Available data:
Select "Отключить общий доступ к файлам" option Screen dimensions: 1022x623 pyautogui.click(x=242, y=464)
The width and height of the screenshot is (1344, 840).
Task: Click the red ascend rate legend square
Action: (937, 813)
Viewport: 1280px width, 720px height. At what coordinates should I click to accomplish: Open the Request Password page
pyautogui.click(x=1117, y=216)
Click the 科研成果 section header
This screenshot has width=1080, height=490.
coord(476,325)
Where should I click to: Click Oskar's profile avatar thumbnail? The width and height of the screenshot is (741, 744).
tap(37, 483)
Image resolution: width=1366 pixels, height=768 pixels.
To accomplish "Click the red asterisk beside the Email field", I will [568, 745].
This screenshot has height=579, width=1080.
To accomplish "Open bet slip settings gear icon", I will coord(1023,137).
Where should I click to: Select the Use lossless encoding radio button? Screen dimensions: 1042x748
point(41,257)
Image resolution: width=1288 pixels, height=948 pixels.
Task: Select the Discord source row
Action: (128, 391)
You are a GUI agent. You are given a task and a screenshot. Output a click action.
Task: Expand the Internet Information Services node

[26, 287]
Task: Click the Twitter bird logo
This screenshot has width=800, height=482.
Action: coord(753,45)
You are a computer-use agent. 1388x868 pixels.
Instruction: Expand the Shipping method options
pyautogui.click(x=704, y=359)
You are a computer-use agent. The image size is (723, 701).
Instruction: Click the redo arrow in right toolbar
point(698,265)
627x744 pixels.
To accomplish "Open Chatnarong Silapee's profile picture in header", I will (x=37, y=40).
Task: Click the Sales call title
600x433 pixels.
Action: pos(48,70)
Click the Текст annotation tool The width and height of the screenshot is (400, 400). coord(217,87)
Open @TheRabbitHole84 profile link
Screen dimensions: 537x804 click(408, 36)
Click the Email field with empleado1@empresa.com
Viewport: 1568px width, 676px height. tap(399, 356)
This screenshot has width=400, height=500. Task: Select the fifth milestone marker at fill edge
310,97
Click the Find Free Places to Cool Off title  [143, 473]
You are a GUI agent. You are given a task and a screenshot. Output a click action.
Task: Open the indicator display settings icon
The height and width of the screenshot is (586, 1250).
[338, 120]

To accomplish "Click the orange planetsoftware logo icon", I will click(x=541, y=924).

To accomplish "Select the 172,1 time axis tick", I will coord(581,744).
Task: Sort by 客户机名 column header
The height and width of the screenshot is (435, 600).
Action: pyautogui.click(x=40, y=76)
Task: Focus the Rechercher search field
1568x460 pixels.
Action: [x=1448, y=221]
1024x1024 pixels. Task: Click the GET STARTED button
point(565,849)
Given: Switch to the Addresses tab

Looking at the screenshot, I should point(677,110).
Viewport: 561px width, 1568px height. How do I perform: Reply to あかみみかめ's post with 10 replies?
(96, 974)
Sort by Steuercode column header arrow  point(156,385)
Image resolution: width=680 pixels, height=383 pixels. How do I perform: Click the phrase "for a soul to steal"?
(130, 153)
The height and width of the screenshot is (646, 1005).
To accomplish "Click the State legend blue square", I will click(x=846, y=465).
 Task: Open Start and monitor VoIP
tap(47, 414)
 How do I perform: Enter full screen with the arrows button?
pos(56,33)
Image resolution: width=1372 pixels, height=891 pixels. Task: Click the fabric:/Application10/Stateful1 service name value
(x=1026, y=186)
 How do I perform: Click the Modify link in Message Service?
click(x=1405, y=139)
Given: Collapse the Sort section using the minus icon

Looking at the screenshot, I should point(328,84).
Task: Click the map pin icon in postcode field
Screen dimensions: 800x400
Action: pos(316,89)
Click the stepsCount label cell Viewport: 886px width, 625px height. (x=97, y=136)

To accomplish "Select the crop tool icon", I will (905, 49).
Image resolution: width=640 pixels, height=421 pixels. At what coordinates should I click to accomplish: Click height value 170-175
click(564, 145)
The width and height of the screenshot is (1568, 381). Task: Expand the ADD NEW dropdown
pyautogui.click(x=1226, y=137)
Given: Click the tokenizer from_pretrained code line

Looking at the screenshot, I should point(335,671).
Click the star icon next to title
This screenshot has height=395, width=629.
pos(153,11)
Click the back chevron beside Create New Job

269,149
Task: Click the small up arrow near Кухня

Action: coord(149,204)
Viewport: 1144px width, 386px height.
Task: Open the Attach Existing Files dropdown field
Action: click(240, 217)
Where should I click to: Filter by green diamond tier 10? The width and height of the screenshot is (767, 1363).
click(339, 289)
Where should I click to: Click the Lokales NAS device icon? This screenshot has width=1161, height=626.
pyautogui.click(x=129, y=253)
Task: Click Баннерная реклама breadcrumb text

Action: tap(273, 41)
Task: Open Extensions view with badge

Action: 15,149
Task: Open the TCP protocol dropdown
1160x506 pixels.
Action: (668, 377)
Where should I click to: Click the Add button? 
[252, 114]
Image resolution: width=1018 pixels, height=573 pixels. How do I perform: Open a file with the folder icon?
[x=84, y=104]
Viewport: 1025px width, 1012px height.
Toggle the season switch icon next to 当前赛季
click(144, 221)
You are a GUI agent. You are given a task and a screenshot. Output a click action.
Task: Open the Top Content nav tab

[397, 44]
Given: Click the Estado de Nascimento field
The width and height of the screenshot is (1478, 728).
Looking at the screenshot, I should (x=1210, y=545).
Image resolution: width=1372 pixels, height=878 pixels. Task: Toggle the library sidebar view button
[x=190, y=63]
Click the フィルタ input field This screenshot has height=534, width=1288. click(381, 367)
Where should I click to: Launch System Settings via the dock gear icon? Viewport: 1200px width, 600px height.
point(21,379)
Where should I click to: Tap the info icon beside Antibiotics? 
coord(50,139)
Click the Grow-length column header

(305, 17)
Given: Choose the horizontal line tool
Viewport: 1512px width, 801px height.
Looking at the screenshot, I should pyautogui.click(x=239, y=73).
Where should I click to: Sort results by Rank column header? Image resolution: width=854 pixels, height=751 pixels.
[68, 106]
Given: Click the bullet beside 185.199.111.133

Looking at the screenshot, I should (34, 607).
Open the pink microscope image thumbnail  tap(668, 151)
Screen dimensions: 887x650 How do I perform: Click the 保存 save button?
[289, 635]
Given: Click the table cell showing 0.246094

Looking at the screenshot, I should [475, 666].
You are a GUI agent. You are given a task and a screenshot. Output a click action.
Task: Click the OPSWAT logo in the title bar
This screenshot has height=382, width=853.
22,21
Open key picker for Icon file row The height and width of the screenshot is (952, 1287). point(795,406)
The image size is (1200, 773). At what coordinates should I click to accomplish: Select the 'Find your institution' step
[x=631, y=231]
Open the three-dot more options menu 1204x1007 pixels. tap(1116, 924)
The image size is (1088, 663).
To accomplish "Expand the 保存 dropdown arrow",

Work task:
Please transcribe each of the entries, exactly as written.

Solved problem:
Select "Отключить общий доступ к файлам" option Screen dimensions: 1022x623 pyautogui.click(x=242, y=464)
The width and height of the screenshot is (1344, 840).
Task: Click the red ascend rate legend square
Action: (937, 813)
Viewport: 1280px width, 720px height. At what coordinates should I click to accomplish: Open the Request Password page
pyautogui.click(x=1117, y=216)
Click the 科研成果 section header
This screenshot has width=1080, height=490.
coord(476,325)
Where should I click to: Click Oskar's profile avatar thumbnail? The width and height of the screenshot is (741, 744).
tap(37, 483)
Image resolution: width=1366 pixels, height=768 pixels.
To accomplish "Click the red asterisk beside the Email field", I will [568, 745].
This screenshot has height=579, width=1080.
To accomplish "Open bet slip settings gear icon", I will coord(1023,137).
Where should I click to: Select the Use lossless encoding radio button? Screen dimensions: 1042x748
point(41,257)
Image resolution: width=1288 pixels, height=948 pixels.
Task: Select the Discord source row
Action: (128, 391)
You are a GUI agent. You are given a task and a screenshot. Output a click action.
Task: Expand the Internet Information Services node

[26, 287]
Task: Click the Twitter bird logo
This screenshot has width=800, height=482.
Action: coord(753,45)
You are a computer-use agent. 1388x868 pixels.
Instruction: Expand the Shipping method options
pyautogui.click(x=704, y=359)
You are a computer-use agent. The image size is (723, 701).
Instruction: Click the redo arrow in right toolbar
point(698,265)
627x744 pixels.
To accomplish "Open Chatnarong Silapee's profile picture in header", I will (x=37, y=40).
Task: Click the Sales call title
600x433 pixels.
Action: pos(48,70)
Click the Текст annotation tool The width and height of the screenshot is (400, 400). coord(217,87)
Open @TheRabbitHole84 profile link
Screen dimensions: 537x804 click(408, 36)
Click the Email field with empleado1@empresa.com
Viewport: 1568px width, 676px height. tap(399, 356)
This screenshot has width=400, height=500. Task: Select the fifth milestone marker at fill edge
310,97
Click the Find Free Places to Cool Off title  [143, 473]
You are a GUI agent. You are given a task and a screenshot. Output a click action.
Task: Open the indicator display settings icon
The height and width of the screenshot is (586, 1250).
[338, 120]

To accomplish "Click the orange planetsoftware logo icon", I will click(x=541, y=924).

To accomplish "Select the 172,1 time axis tick", I will coord(581,744).
Task: Sort by 客户机名 column header
The height and width of the screenshot is (435, 600).
Action: pyautogui.click(x=40, y=76)
Task: Focus the Rechercher search field
1568x460 pixels.
Action: [x=1448, y=221]
1024x1024 pixels. Task: Click the GET STARTED button
point(565,849)
Given: Switch to the Addresses tab

Looking at the screenshot, I should point(677,110).
Viewport: 561px width, 1568px height. How do I perform: Reply to あかみみかめ's post with 10 replies?
(96, 974)
Sort by Steuercode column header arrow  point(156,385)
Image resolution: width=680 pixels, height=383 pixels. How do I perform: Click the phrase "for a soul to steal"?
(130, 153)
The height and width of the screenshot is (646, 1005).
To accomplish "Click the State legend blue square", I will click(x=846, y=465).
 Task: Open Start and monitor VoIP
tap(47, 414)
 How do I perform: Enter full screen with the arrows button?
pos(56,33)
Image resolution: width=1372 pixels, height=891 pixels. Task: Click the fabric:/Application10/Stateful1 service name value
(x=1026, y=186)
 How do I perform: Click the Modify link in Message Service?
click(x=1405, y=139)
Given: Collapse the Sort section using the minus icon

Looking at the screenshot, I should point(328,84).
Task: Click the map pin icon in postcode field
Screen dimensions: 800x400
Action: pos(316,89)
Click the stepsCount label cell Viewport: 886px width, 625px height. (x=97, y=136)

To accomplish "Select the crop tool icon", I will (905, 49).
Image resolution: width=640 pixels, height=421 pixels. At what coordinates should I click to accomplish: Click height value 170-175
click(564, 145)
The width and height of the screenshot is (1568, 381). Task: Expand the ADD NEW dropdown
pyautogui.click(x=1226, y=137)
Given: Click the tokenizer from_pretrained code line

Looking at the screenshot, I should point(335,671).
Click the star icon next to title
This screenshot has height=395, width=629.
pos(153,11)
Click the back chevron beside Create New Job

269,149
Task: Click the small up arrow near Кухня

Action: coord(149,204)
Viewport: 1144px width, 386px height.
Task: Open the Attach Existing Files dropdown field
Action: click(240, 217)
Where should I click to: Filter by green diamond tier 10? The width and height of the screenshot is (767, 1363).
click(339, 289)
Where should I click to: Click the Lokales NAS device icon? This screenshot has width=1161, height=626.
pyautogui.click(x=129, y=253)
Task: Click Баннерная реклама breadcrumb text

Action: tap(273, 41)
Task: Open Extensions view with badge

Action: 15,149
Task: Open the TCP protocol dropdown
1160x506 pixels.
Action: (668, 377)
Where should I click to: Click the Add button? 
[252, 114]
Image resolution: width=1018 pixels, height=573 pixels. How do I perform: Open a file with the folder icon?
[x=84, y=104]
Viewport: 1025px width, 1012px height.
Toggle the season switch icon next to 当前赛季
click(144, 221)
You are a GUI agent. You are given a task and a screenshot. Output a click action.
Task: Open the Top Content nav tab

[397, 44]
Given: Click the Estado de Nascimento field
The width and height of the screenshot is (1478, 728).
Looking at the screenshot, I should (x=1210, y=545).
Image resolution: width=1372 pixels, height=878 pixels. Task: Toggle the library sidebar view button
[x=190, y=63]
Click the フィルタ input field This screenshot has height=534, width=1288. click(381, 367)
Where should I click to: Launch System Settings via the dock gear icon? Viewport: 1200px width, 600px height.
point(21,379)
Where should I click to: Tap the info icon beside Antibiotics? 
coord(50,139)
Click the Grow-length column header

(305, 17)
Given: Choose the horizontal line tool
Viewport: 1512px width, 801px height.
Looking at the screenshot, I should pyautogui.click(x=239, y=73).
Where should I click to: Sort results by Rank column header? Image resolution: width=854 pixels, height=751 pixels.
[68, 106]
Given: Click the bullet beside 185.199.111.133

Looking at the screenshot, I should (34, 607).
Open the pink microscope image thumbnail  tap(668, 151)
Screen dimensions: 887x650 How do I perform: Click the 保存 save button?
[289, 635]
Given: Click the table cell showing 0.246094

Looking at the screenshot, I should [475, 666].
You are a GUI agent. You are given a task and a screenshot. Output a click action.
Task: Click the OPSWAT logo in the title bar
This screenshot has height=382, width=853.
22,21
Open key picker for Icon file row The height and width of the screenshot is (952, 1287). point(795,406)
The image size is (1200, 773). At what coordinates should I click to accomplish: Select the 'Find your institution' step
[x=631, y=231]
Open the three-dot more options menu 1204x1007 pixels. tap(1116, 924)
The image size is (1088, 663).
To accomplish "Expand the 保存 dropdown arrow",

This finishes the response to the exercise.